The sailor was assigned to Explosive Ordnance Disposal Mobile Unit 12, which is based in Virginia Beach, Va. The unit deals with explosive devices in various environments, including underwater.

Nine countries, including Australia, Canada, France, Italy, Netherlands, New Zealand, Spain and the United Kingdom, are taking part in Bold Alligator.

Here’s the background on Bold Alligator from the U.S. military:

NORFOLK (NNS) — Commander, United States Fleet Forces (USFF) and Commander, Marine Corps Forces Command (MARFORCOM) will lead the East Coast’s largest joint and multinational amphibious assault exercise in the past ten years officials announced Jan. 25.

Exercise Bold Alligator 2012 (BA12) will revitalize Navy and Marine Corps amphibious expeditionary tactics, techniques and procedures, and reinvigorate its culture of conducting combined Navy and Marine Corps operations from the sea.

BA12 will be a live and synthetic, scenario-driven, simulation-supported exercise designed to train Expeditionary Strike Group 2 (ESG 2), 2d Marine Expeditionary Brigade (2d MEB) and Carrier Strike Group 12. Staffs will plan and execute a MEB-sized amphibious assault from a seabase in a medium land-and-maritime threat environment to improve naval amphibious core competencies.

The exercise will run Jan. 30 through Feb. 12, ashore and afloat, in and off the coasts of Virginia, North Carolina and Florida

“Amphibious forces are a critical element of maritime power projection that ought to be a high priority for support, even in a resource constrained environment, because they are a cost effective option for accomplishing a wide range of military operations,” said Adm. John C. Harvey, commander, USFF.

The units involved include the Enterprise Carrier Strike Group (CSG), Expeditionary Strike Group 2 (ESG-2), 2d Marine Expeditionary Brigade (MEB), Iwo Jima Amphibious Ready Group (ARG), 24th Marine Expeditionary Unit (MEU), Naval Expeditionary Combat Command (NECC) as well as various other ships and units.

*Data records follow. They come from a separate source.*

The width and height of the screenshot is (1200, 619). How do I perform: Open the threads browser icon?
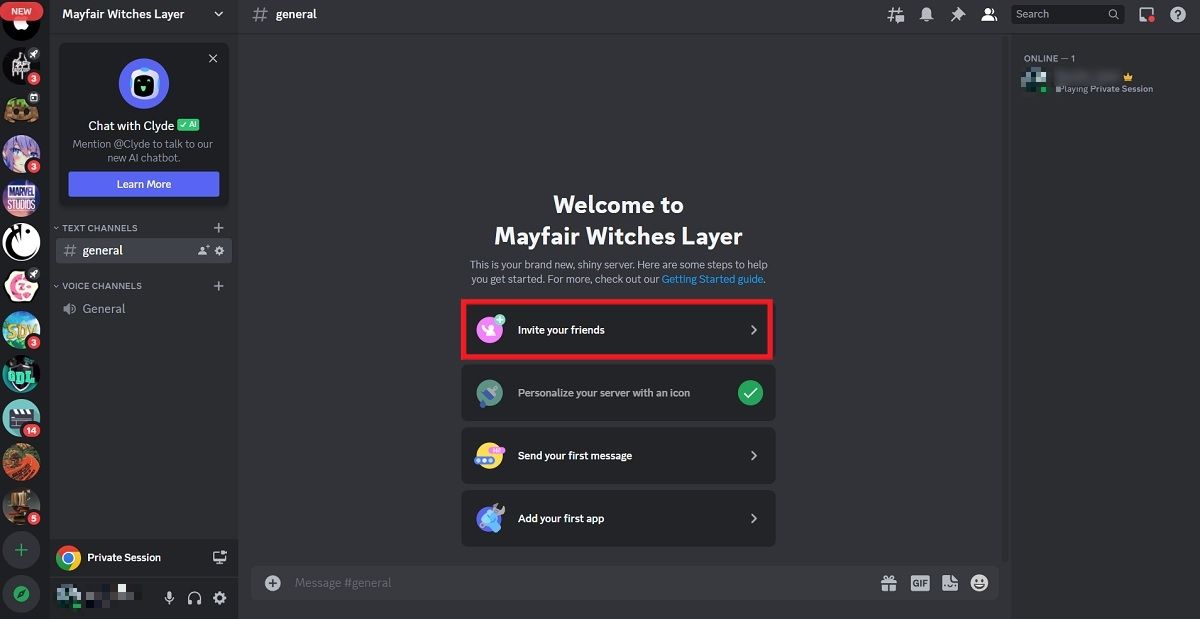click(895, 14)
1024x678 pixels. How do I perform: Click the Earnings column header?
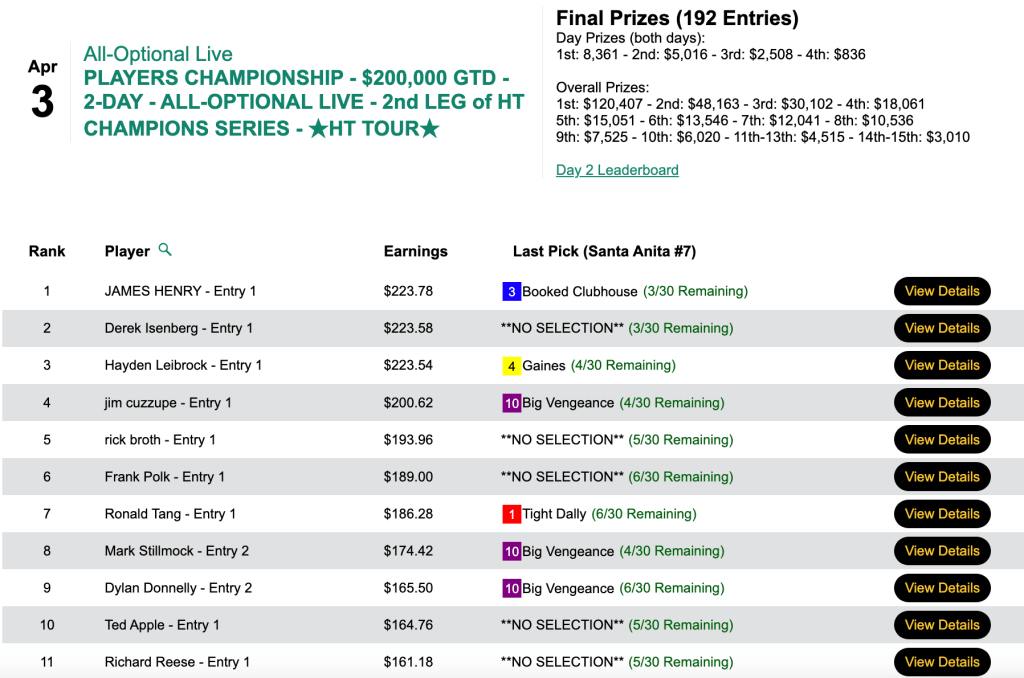[x=415, y=251]
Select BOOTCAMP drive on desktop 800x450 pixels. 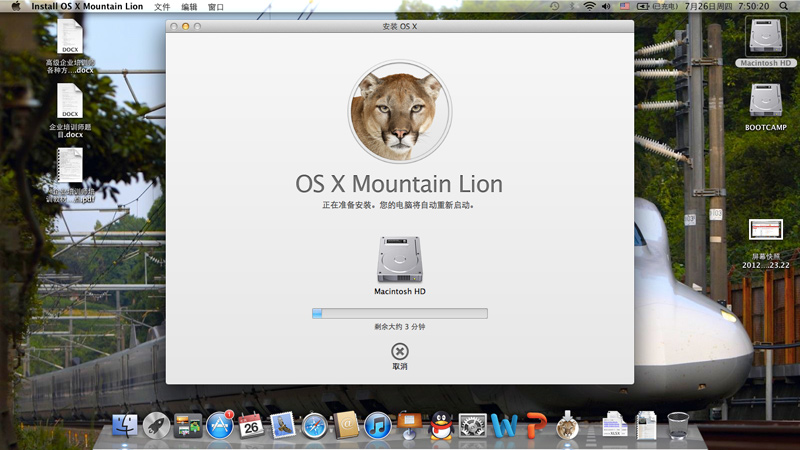pyautogui.click(x=767, y=104)
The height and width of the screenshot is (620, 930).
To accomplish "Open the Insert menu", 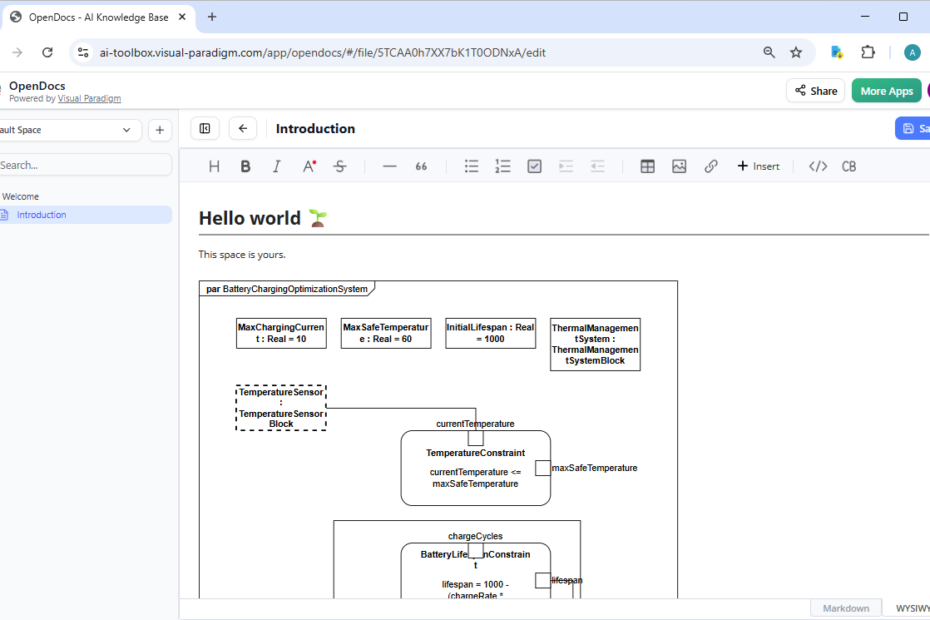I will point(758,166).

Nine countries are participating in exercise BA12, providing maritime, land and air units or observers. The countries participating with the U.S. forces are Australia, Canada, France, Italy, Netherlands, New Zealand, Spain and the United Kingdom.

One of the exercise’s priorities is to incorporate lessons learned over the past 10 years of challenging combat operations, overseas contingency operations, humanitarian assistance/disaster relief (HA/DR), noncombatant evacuation operations (NEO) and homeland defense.

The exercise will focus on the fundamental aspects and roles of amphibious operations to improve amphibious force readiness and proficiency for executing the six core capabilities of the Maritime Strategy – forward presence, deterrence, sea control, power projection, maritime security and humanitarian assistance/disaster response.

“In today’s world, the Navy-Marine Corps team must remain capable of gaining access to an operational area, and projecting and sustaining a sizable landing force ashore,” said Lt. General Dennis Hejlik, Commander, MARFORCOM. “We have the legislated responsibilities to be able to conduct these operations, and we certainly must be ready to do so beyond the ARG-MEU level where we routinely operate today.”

The culmination of Bold Alligator 2012 will include three large-scale events within the exercise: an amphibious assault at Camp Lejeune, N.C.; an aerial assault from the sea into Fort Pickett, Va.; and an amphibious raid on Fort Story, Va.

Embedded within their participation in BA12 is the Enterprise CSG’s Joint Task Force Exercise (JTFEX); the Iwo Jima (ARG) and 24th MEU certification exercise (CERTEX); and Riverine Group 1 (RIVGRU 1) Maritime Security Operations Ready (MSO-R) certification by Naval Expeditionary Combat Command (NECC).